═════ EXERCISE MATERIALS

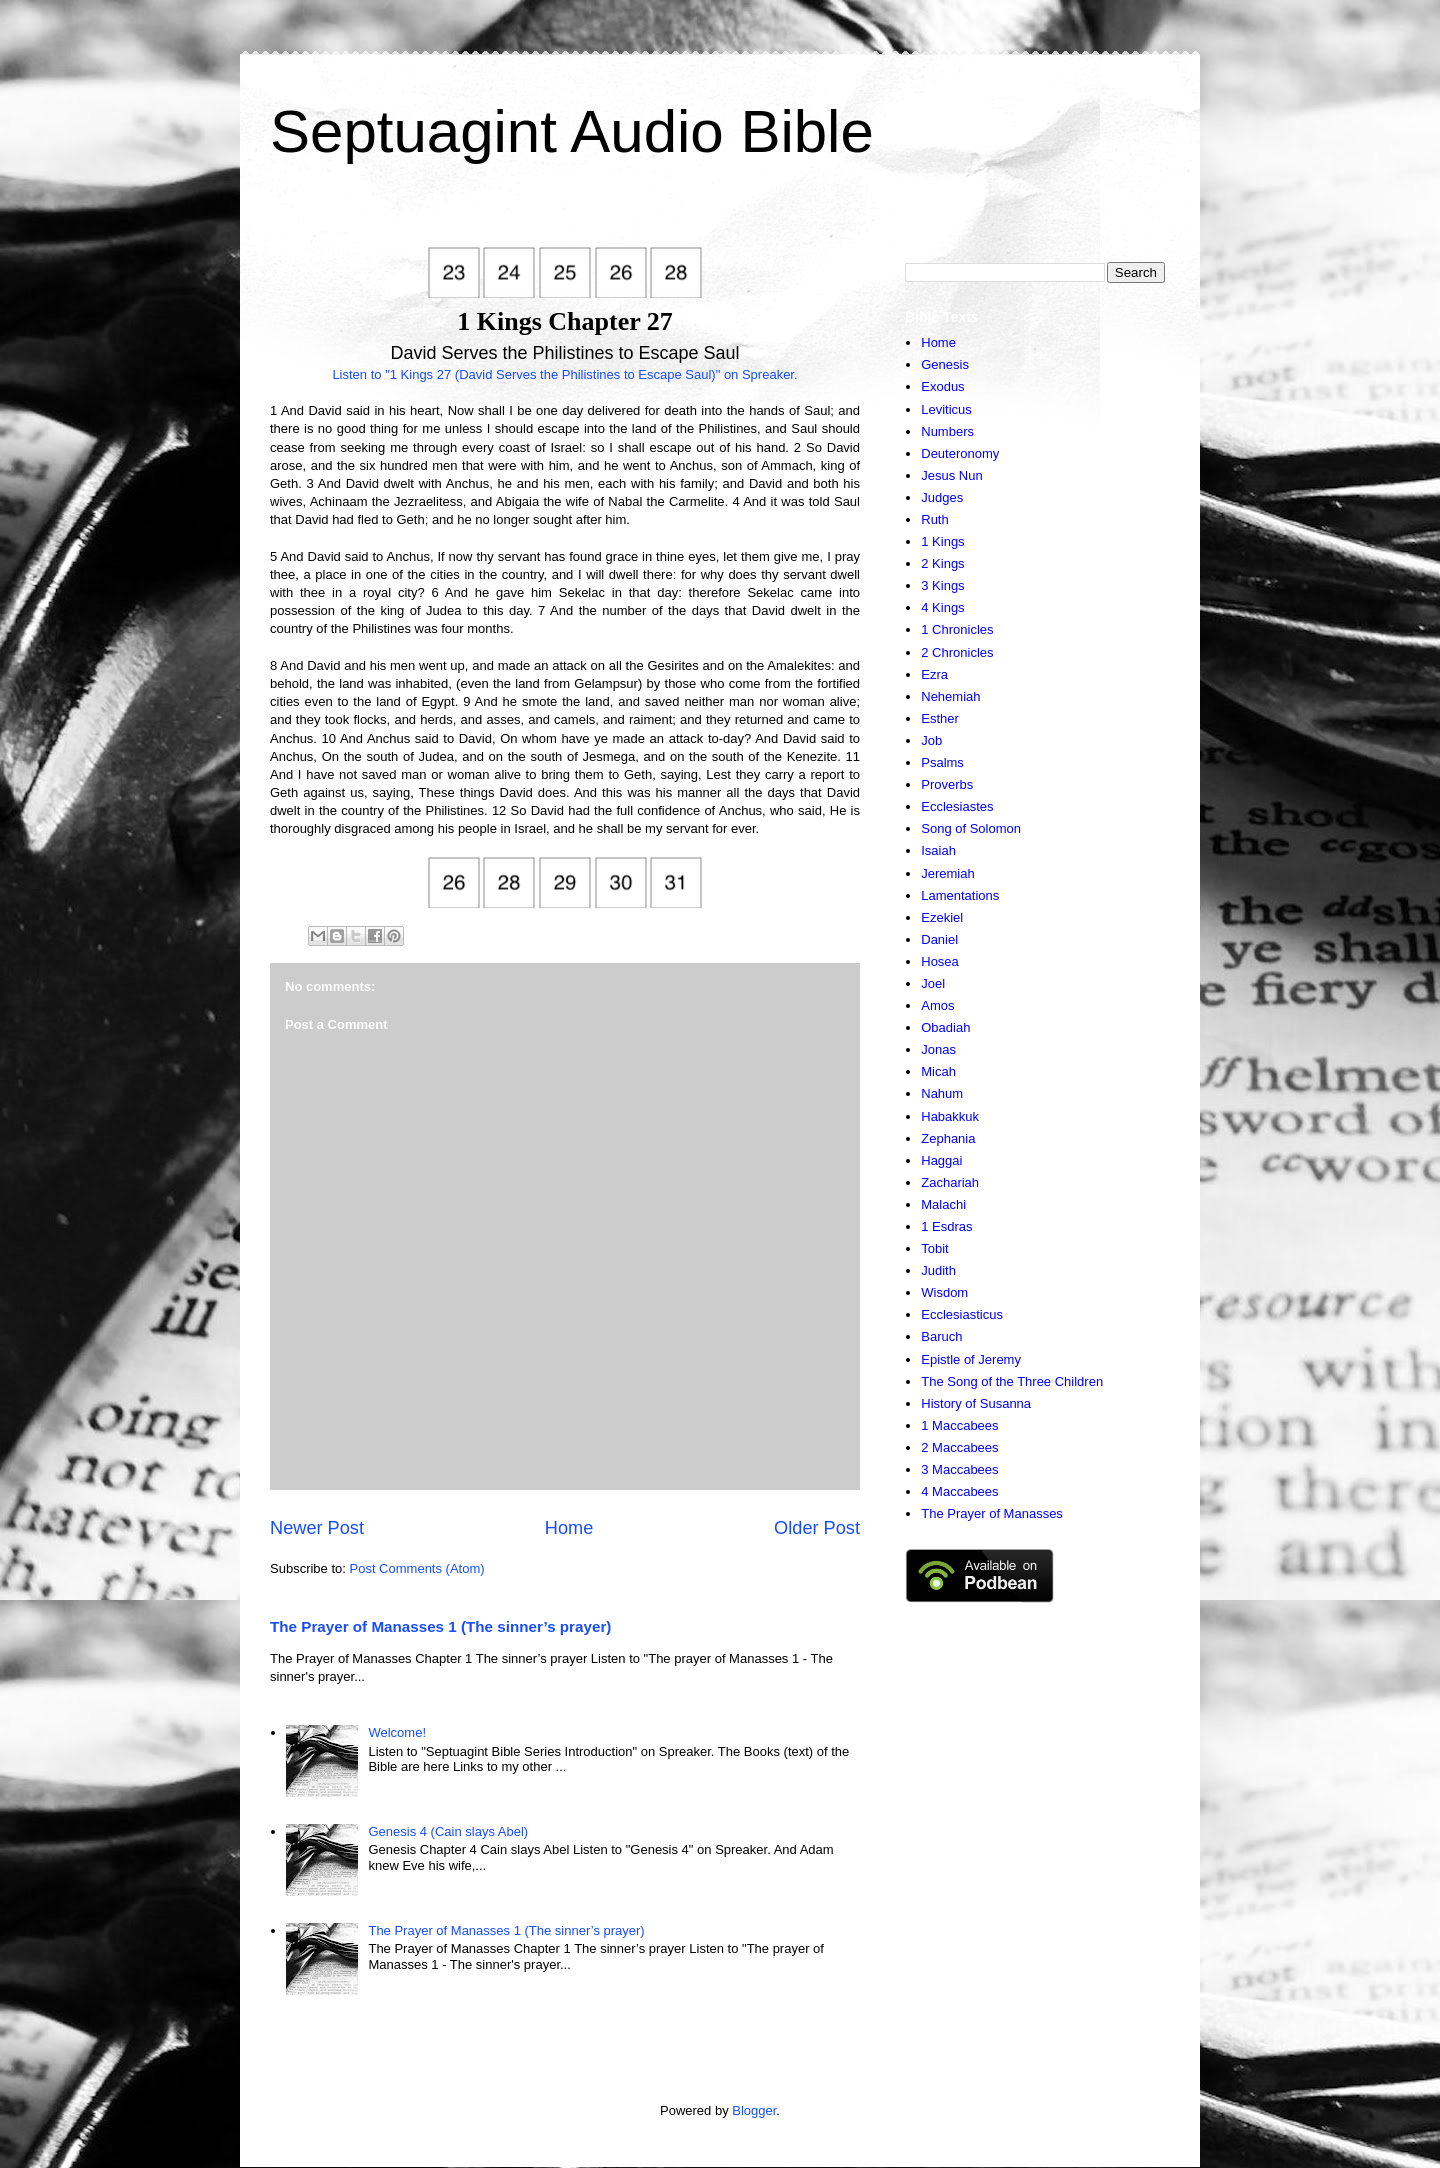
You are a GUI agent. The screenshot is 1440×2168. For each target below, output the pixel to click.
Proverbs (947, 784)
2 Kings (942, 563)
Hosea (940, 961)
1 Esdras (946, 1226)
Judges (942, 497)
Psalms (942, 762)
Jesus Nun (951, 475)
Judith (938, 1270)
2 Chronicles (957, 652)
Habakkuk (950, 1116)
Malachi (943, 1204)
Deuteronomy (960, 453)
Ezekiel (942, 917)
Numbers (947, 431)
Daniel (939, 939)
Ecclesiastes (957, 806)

══════════
═════ EXERCISE MATERIALS

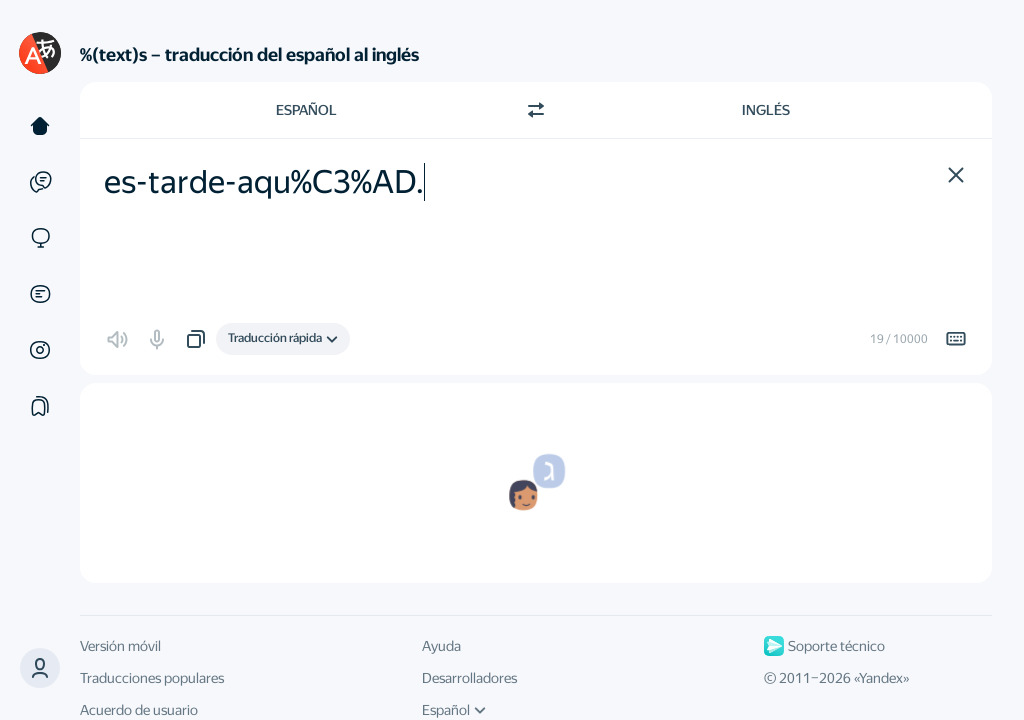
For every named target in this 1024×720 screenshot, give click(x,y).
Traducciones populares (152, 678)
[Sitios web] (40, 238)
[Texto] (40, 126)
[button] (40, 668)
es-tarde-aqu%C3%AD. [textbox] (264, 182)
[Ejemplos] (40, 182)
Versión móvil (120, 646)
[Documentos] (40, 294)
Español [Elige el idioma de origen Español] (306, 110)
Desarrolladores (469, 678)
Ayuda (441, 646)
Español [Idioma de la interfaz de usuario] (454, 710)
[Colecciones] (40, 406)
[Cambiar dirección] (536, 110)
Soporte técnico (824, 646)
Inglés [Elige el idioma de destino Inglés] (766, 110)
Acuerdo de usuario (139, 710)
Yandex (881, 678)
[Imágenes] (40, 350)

══════════

*TASK REQUIREMENTS:* Send back an exact copy of only the lines from the line with "[button] (40, 668)" up to and including the line with "Ayuda (441, 646)" in the data above.

*REPLY TO THE EXERCISE:*
[button] (40, 668)
es-tarde-aqu%C3%AD. [textbox] (264, 182)
[Ejemplos] (40, 182)
Versión móvil (120, 646)
[Documentos] (40, 294)
Español [Elige el idioma de origen Español] (306, 110)
Desarrolladores (469, 678)
Ayuda (441, 646)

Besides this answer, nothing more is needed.